IDAHO FALLS, Idaho (AP) - Eastern Idaho cities are facing the prospect of less water this summer if users and a group of Magic Valley irrigators cannot reach an agreement in the coming weeks.

The Idaho Department of Water Resources issued an order Tuesday that groundwater users who have not held their water rights as long as the Surface Water Coalition will have to mitigate 44,200 acre-feet of water unless a deal is reached by May 3, The Post Register reported (https://bit.ly/1pkIDKC ). One acre-foot is the volume of water sufficient to cover an acre of land to a depth of one foot.

Groundwater users who have approved a mitigation plan by that deadline are safe from curtailment above levels agreed upon with the coalition, which secured its water rights in 1989. Currently, members of a group called the Idaho Ground Water Appropriators have agreed to make cuts to satisfy the coalition.

Idaho Falls, Pocatello and other cities in the area have been trying to negotiate a compromise that would allow the coalition to have enough water while still enabling the cities to grow. Robert Harris, Idaho Falls’ water attorney, said the current plan is better fitted to farmers than cities with population changes.
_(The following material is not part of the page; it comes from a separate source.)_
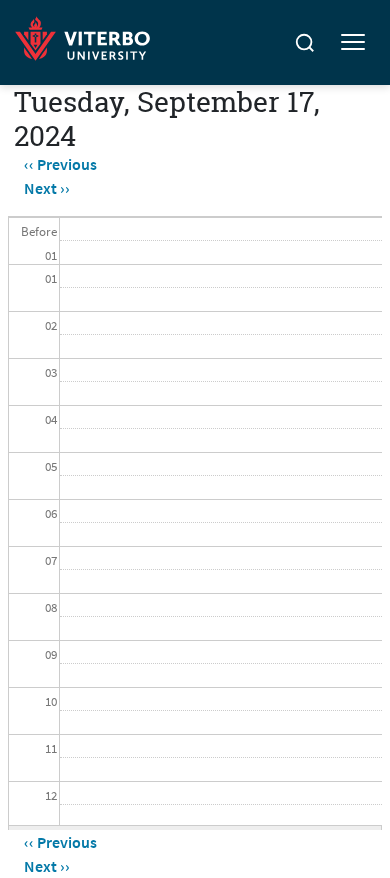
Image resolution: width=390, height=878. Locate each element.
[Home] (88, 35)
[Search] (305, 43)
“It’s easier to reduce crops,” Harris said. “It’s harder to reduce people.”

As the deadline for negotiations nears, lawyers on both sides said they will soon drop their protests and file an agreement.

If curtailment does affect cities, Mathew Weaver, deputy director of the Idaho Department of Water Resources, said it won’t affect residents’ ability to get drinking, cooking or bathing water. Instead it would limit or restrict residents from watering lawns and outdoor plants.

Idaho Falls Public Works Director Chris Fredericksen said the plan currently under negotiation would last only one year, but the cities are working to develop a longer-term deal.

“These types of issues are going to continue in the future, so we as water users and suppliers need to face these issues in order to continue to have the water that we need to grow,” he said.